MÜSLÜMANCA BİR USUL VE ÜSLUB GEREK

Bu vermiş olduğum küçük örnek vakıa şöyle dursun. Daha bunun sokağı var, mahallesi var, semti var, şehri var, ülkesi var. Bahse konu sorun usule ilişkin bir sorundur aslında. Hayatı yaşarken muhatap olduğumuz sorunların, hayatın içerisinde ihtiyaç hissettiğimiz hususların üstesinden gelmek eğer bir usul sahibi iseniz mümkün hale gelir. Usul ‘asıl’ olan ile ‘vusul’ arasındaki o adına hayat dediğimiz bir çizgiye dair her şeydir. Ve bana kalırsa bunun adı medeniyettir. Müslümanların usulleri kaynağını İslam’dan almıyorsa geriye yapacak çok da fazla bir şey kalmamış demektir.

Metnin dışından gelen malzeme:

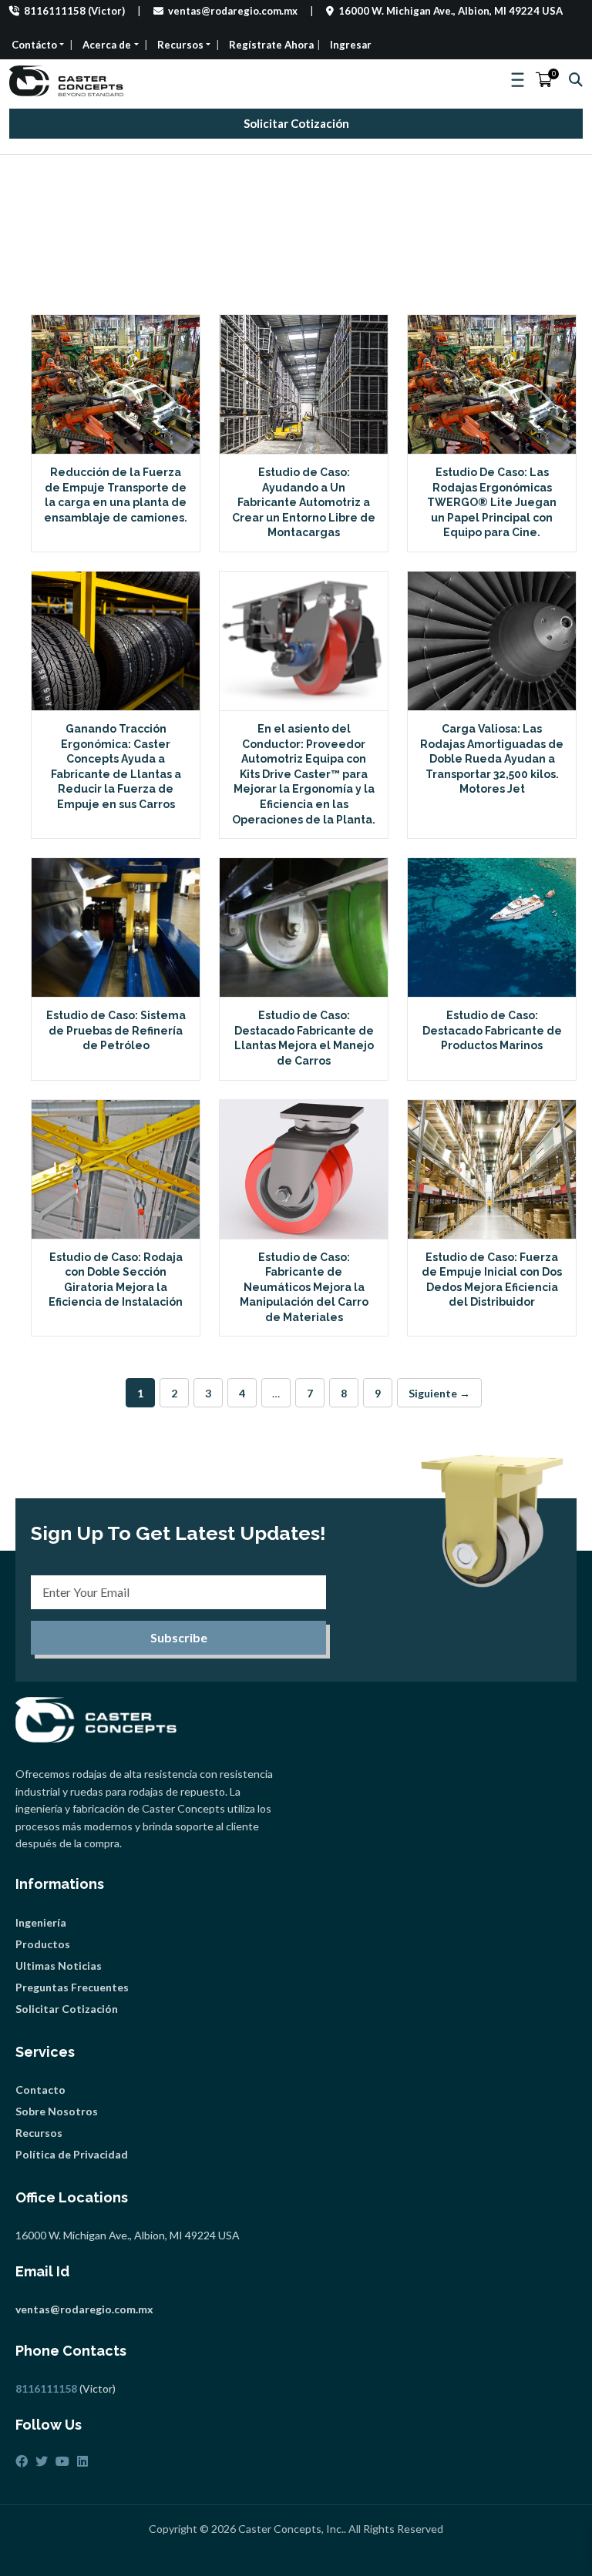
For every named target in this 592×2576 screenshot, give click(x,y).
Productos (42, 1943)
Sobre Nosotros (56, 2111)
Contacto (40, 2089)
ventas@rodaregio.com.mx (232, 11)
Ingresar (351, 45)
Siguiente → (439, 1393)
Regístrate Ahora (271, 45)
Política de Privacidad (71, 2154)
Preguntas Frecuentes (72, 1987)
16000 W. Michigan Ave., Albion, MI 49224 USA (449, 11)
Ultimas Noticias (58, 1965)
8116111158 (46, 2388)
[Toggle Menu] (518, 80)
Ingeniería (40, 1922)
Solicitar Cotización (296, 123)
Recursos (38, 2132)
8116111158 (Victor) (73, 11)
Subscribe (178, 1637)
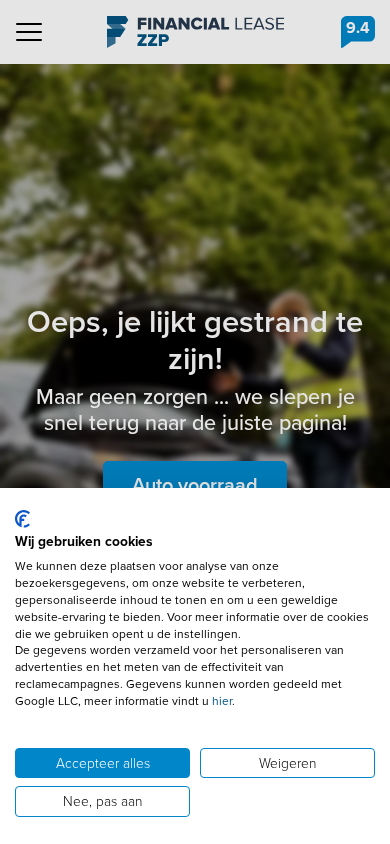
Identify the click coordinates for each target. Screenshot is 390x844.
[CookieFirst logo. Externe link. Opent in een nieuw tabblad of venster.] (22, 519)
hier (222, 701)
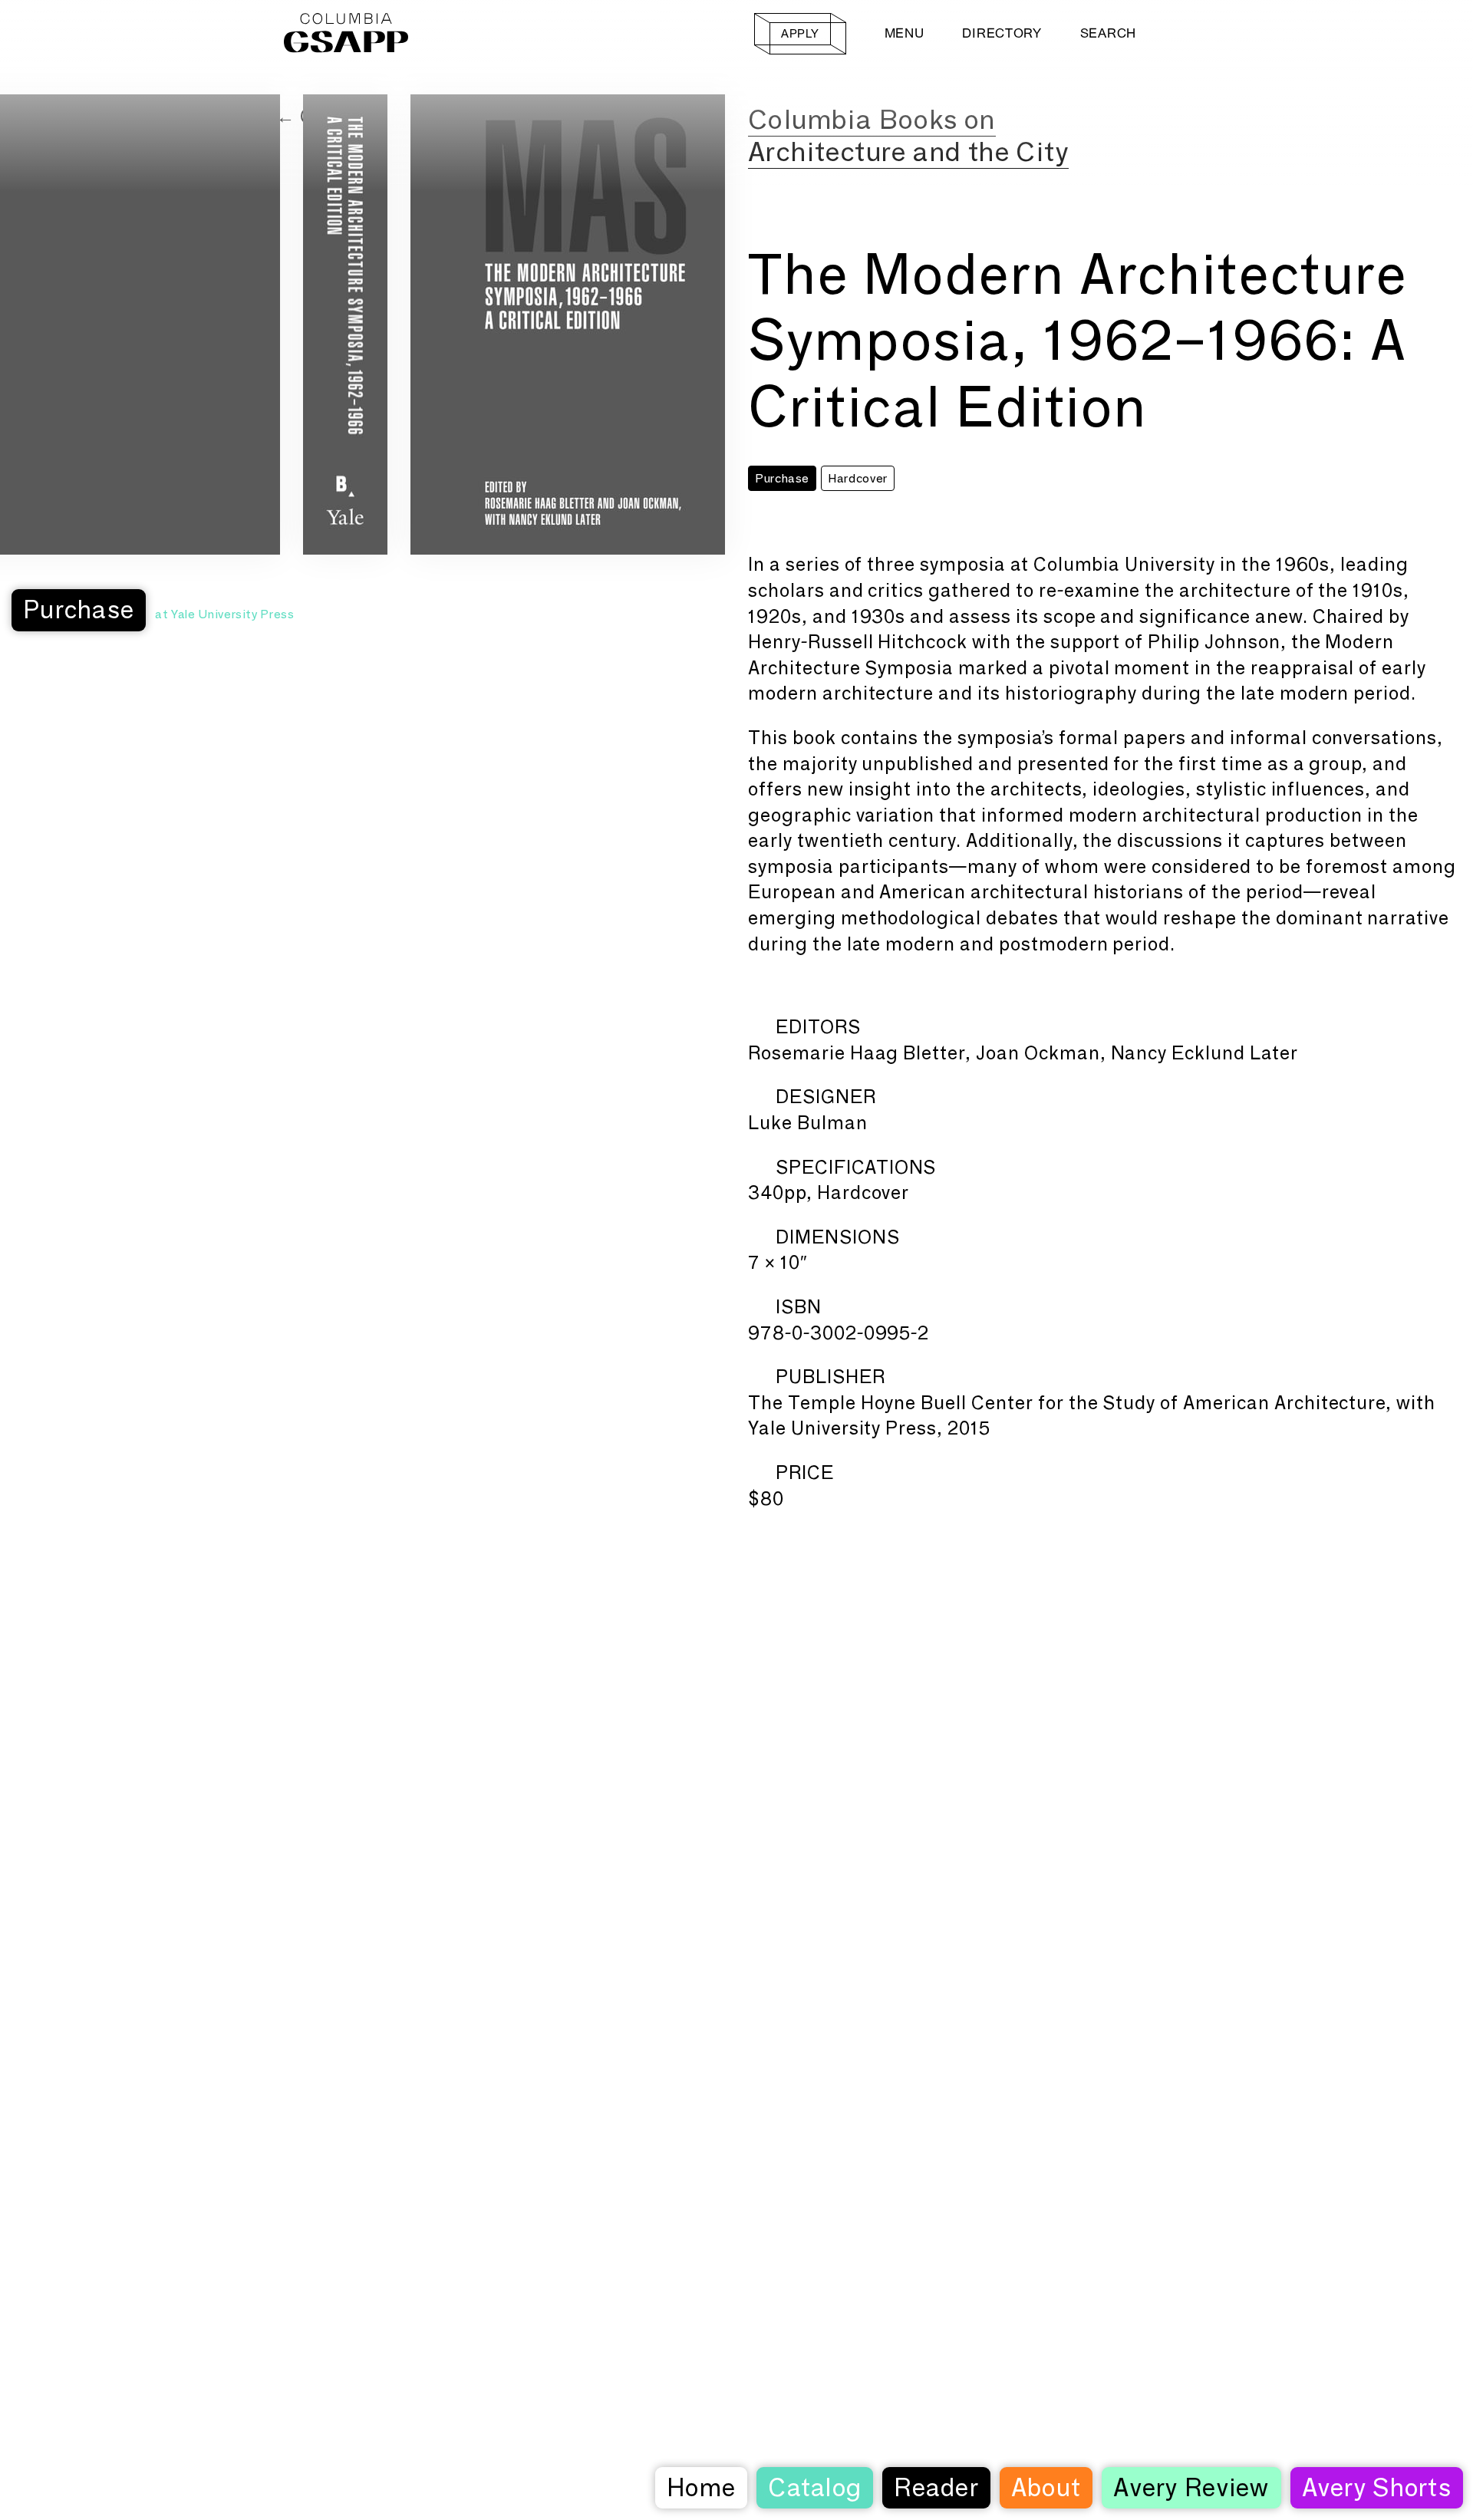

İster abdest alacağınız mekânları yapın, isterseniz Müslümanca bir şehri baştan aşağıya tasarlamaya kalkın daima bir Müslümanca usule ihtiyacınız olacaktır.

Ama gelin görün ki, daha işin bu noktasında dahi Müslümanca bir kurguya sahip olamayan Müslümanlar çok daha büyük meselelerin Müslümanca çözümlenemiyor olması üzerine kaygı bozuklukları yaşıyorlar bugün. Bu biraz tuhaf gelmiyor mu size de?